Problem: Please quote the records below word for word, all of them, without changing anything.

Given data:
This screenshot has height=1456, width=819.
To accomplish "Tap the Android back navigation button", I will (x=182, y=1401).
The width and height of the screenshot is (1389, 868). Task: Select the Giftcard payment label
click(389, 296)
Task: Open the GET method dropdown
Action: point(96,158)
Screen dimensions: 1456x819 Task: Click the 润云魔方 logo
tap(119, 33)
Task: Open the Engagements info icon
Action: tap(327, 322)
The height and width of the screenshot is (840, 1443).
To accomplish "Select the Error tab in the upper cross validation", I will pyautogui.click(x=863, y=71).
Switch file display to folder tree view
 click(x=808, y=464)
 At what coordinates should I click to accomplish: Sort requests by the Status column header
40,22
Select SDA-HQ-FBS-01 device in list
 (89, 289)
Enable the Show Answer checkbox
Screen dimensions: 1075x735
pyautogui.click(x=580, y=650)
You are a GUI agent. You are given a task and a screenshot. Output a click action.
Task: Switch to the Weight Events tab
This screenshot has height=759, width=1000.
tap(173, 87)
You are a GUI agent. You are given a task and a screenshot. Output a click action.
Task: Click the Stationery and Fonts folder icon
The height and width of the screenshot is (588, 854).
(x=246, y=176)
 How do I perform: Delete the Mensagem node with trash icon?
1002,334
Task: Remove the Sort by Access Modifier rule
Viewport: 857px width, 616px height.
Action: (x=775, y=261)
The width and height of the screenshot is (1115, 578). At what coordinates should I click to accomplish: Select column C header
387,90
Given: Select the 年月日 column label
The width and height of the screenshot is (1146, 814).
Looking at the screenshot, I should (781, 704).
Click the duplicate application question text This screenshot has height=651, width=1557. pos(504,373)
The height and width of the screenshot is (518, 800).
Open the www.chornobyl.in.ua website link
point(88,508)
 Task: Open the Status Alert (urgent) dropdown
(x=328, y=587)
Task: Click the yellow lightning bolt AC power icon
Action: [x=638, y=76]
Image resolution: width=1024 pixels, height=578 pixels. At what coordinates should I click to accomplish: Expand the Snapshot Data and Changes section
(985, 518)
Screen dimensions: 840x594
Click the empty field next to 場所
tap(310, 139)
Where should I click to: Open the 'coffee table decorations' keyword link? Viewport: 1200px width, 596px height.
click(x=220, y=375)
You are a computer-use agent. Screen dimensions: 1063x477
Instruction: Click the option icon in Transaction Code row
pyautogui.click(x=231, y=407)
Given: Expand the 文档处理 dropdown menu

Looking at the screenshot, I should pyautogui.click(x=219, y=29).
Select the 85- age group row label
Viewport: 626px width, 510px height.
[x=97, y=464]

Response for this exercise:
This screenshot has height=1456, width=819.
To accomplish "Tap the Android back navigation button", I will (x=182, y=1401).
The width and height of the screenshot is (1389, 868). Task: Select the Giftcard payment label
click(389, 296)
Task: Open the GET method dropdown
Action: point(96,158)
Screen dimensions: 1456x819 Task: Click the 润云魔方 logo
tap(119, 33)
Task: Open the Engagements info icon
Action: tap(327, 322)
The height and width of the screenshot is (840, 1443).
To accomplish "Select the Error tab in the upper cross validation", I will pyautogui.click(x=863, y=71).
Switch file display to folder tree view
 click(x=808, y=464)
 At what coordinates should I click to accomplish: Sort requests by the Status column header
40,22
Select SDA-HQ-FBS-01 device in list
 (89, 289)
Enable the Show Answer checkbox
Screen dimensions: 1075x735
pyautogui.click(x=580, y=650)
You are a GUI agent. You are given a task and a screenshot. Output a click action.
Task: Switch to the Weight Events tab
This screenshot has height=759, width=1000.
tap(173, 87)
You are a GUI agent. You are given a task and a screenshot. Output a click action.
Task: Click the Stationery and Fonts folder icon
The height and width of the screenshot is (588, 854).
(x=246, y=176)
 How do I perform: Delete the Mensagem node with trash icon?
1002,334
Task: Remove the Sort by Access Modifier rule
Viewport: 857px width, 616px height.
Action: (x=775, y=261)
The width and height of the screenshot is (1115, 578). At what coordinates should I click to accomplish: Select column C header
387,90
Given: Select the 年月日 column label
The width and height of the screenshot is (1146, 814).
Looking at the screenshot, I should (781, 704).
Click the duplicate application question text This screenshot has height=651, width=1557. pos(504,373)
The height and width of the screenshot is (518, 800).
Open the www.chornobyl.in.ua website link
point(88,508)
 Task: Open the Status Alert (urgent) dropdown
(x=328, y=587)
Task: Click the yellow lightning bolt AC power icon
Action: [x=638, y=76]
Image resolution: width=1024 pixels, height=578 pixels. At what coordinates should I click to accomplish: Expand the Snapshot Data and Changes section
(985, 518)
Screen dimensions: 840x594
Click the empty field next to 場所
tap(310, 139)
Where should I click to: Open the 'coffee table decorations' keyword link? Viewport: 1200px width, 596px height.
click(x=220, y=375)
You are a computer-use agent. Screen dimensions: 1063x477
Instruction: Click the option icon in Transaction Code row
pyautogui.click(x=231, y=407)
Given: Expand the 文档处理 dropdown menu

Looking at the screenshot, I should pyautogui.click(x=219, y=29).
Select the 85- age group row label
Viewport: 626px width, 510px height.
[x=97, y=464]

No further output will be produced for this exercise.